(Beginning of EXERCISE DATA)

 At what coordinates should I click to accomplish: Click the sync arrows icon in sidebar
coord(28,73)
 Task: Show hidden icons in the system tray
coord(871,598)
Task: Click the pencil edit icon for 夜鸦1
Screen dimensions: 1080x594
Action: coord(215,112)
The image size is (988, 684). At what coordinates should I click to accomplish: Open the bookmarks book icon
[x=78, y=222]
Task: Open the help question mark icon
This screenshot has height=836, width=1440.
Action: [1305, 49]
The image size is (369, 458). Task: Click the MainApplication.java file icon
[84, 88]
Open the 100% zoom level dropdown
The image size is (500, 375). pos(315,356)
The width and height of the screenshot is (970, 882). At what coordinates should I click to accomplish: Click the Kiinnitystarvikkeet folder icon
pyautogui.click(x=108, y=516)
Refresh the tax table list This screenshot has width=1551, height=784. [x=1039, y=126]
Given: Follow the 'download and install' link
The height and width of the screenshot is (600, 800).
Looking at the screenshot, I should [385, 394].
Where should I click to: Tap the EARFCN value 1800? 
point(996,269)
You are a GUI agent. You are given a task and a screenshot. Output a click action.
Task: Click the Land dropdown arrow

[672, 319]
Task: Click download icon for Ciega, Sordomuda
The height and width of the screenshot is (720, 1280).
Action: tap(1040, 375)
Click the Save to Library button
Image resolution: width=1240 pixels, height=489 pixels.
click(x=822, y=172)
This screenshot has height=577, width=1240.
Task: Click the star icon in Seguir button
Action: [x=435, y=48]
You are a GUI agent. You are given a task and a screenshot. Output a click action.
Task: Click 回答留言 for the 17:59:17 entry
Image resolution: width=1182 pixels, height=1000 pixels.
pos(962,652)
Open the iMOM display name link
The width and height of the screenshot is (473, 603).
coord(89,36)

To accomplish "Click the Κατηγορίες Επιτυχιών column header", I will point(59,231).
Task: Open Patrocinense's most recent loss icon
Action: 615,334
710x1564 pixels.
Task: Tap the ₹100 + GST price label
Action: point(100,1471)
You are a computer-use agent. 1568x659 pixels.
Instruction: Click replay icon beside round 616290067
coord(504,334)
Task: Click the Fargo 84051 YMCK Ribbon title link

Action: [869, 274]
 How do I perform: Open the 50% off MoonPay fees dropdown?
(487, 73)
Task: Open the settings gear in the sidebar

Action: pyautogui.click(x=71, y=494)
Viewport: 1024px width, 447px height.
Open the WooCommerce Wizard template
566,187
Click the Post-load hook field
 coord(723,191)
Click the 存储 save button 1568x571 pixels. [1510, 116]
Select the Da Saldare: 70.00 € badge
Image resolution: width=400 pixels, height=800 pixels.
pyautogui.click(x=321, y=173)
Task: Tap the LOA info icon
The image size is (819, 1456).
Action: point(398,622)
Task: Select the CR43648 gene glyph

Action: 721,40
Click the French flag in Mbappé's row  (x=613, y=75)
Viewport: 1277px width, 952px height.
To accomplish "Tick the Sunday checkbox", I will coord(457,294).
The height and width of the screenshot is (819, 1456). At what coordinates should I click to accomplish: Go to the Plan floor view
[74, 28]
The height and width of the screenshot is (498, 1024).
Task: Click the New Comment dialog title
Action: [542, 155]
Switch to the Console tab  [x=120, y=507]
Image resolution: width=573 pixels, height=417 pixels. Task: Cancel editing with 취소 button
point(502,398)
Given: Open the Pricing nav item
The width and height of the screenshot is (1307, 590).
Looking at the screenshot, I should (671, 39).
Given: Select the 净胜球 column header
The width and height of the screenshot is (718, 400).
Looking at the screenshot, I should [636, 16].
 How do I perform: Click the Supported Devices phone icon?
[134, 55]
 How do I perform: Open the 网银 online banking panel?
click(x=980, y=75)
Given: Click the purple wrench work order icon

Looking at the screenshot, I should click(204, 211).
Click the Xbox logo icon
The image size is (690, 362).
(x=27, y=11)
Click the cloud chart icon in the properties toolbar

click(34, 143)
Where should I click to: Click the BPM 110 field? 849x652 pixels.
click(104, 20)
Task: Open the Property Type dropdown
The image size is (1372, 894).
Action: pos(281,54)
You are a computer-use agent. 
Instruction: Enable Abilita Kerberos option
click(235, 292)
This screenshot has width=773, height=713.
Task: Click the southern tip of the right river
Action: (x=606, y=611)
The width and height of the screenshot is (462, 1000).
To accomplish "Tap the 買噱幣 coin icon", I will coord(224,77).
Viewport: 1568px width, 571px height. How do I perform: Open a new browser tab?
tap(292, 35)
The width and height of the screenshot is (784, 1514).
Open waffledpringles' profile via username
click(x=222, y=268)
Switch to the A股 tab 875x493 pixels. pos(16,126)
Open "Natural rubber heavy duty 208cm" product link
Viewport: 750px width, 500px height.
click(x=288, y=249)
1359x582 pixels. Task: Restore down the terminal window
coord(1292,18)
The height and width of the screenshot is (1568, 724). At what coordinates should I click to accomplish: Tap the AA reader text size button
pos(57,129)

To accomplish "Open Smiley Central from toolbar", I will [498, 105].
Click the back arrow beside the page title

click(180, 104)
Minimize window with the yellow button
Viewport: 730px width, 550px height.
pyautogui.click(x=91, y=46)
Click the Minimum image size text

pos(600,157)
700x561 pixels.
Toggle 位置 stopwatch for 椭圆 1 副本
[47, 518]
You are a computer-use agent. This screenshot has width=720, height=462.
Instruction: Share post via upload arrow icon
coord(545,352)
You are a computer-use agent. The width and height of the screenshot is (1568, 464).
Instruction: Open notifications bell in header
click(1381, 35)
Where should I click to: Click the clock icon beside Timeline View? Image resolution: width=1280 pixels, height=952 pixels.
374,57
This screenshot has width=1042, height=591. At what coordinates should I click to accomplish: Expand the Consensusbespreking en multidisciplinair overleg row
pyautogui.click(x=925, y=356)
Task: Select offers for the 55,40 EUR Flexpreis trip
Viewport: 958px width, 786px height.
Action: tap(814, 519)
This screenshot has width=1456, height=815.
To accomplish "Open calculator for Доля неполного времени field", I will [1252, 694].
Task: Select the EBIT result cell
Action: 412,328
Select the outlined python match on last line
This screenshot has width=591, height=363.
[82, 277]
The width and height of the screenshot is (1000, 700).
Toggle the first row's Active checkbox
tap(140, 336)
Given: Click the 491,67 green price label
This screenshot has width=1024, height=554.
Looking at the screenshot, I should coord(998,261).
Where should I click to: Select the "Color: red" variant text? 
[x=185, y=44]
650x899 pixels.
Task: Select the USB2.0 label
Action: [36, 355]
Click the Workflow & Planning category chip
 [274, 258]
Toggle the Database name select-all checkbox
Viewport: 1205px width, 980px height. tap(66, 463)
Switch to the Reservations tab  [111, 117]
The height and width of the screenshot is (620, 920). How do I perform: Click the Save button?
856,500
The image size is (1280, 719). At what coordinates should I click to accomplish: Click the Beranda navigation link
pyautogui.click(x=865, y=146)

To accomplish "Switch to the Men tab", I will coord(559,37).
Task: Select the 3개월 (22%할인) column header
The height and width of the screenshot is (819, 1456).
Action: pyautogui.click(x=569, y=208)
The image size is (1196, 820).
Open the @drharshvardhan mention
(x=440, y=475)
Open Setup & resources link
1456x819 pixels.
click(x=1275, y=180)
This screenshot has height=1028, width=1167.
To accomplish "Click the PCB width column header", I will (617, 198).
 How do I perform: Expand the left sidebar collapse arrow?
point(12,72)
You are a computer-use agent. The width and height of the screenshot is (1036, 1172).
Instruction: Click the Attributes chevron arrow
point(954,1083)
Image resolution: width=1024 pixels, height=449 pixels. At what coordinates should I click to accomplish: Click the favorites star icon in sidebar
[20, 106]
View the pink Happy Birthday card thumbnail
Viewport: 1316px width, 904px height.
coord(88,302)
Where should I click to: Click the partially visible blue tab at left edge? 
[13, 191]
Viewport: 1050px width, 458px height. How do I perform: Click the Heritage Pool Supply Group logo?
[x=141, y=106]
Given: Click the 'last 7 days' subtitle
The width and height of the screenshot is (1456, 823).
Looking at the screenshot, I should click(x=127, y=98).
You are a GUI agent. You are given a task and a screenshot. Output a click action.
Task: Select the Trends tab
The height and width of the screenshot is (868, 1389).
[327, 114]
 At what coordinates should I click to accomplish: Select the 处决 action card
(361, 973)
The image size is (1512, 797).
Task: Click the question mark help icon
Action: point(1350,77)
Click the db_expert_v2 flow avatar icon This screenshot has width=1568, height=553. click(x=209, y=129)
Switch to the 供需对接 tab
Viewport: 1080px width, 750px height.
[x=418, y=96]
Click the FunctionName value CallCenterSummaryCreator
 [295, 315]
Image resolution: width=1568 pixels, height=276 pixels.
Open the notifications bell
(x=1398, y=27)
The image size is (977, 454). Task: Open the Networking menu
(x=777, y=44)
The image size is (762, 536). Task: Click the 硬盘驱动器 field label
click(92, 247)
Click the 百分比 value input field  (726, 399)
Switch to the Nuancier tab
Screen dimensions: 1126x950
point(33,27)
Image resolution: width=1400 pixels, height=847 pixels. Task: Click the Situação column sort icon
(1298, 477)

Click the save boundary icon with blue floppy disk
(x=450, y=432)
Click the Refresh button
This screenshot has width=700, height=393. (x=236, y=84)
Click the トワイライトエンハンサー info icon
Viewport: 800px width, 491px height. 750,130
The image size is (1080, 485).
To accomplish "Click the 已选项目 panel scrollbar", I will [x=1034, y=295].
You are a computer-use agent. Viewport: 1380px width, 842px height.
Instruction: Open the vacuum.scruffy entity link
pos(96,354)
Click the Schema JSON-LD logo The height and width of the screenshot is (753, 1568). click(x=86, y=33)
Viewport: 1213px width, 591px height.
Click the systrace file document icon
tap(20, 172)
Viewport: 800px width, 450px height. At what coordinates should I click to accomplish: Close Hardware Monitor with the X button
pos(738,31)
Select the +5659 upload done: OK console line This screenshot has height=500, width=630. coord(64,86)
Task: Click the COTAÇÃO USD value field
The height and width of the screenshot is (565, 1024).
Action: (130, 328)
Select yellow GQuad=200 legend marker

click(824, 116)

(End of EXERCISE DATA)

**INSTRUCTIONS TO FOLLOW**.
Search term "download": return each line of the data that contains it.

**ANSWER SPACE**.
Given: Follow the 'download and install' link
Task: Click download icon for Ciega, Sordomuda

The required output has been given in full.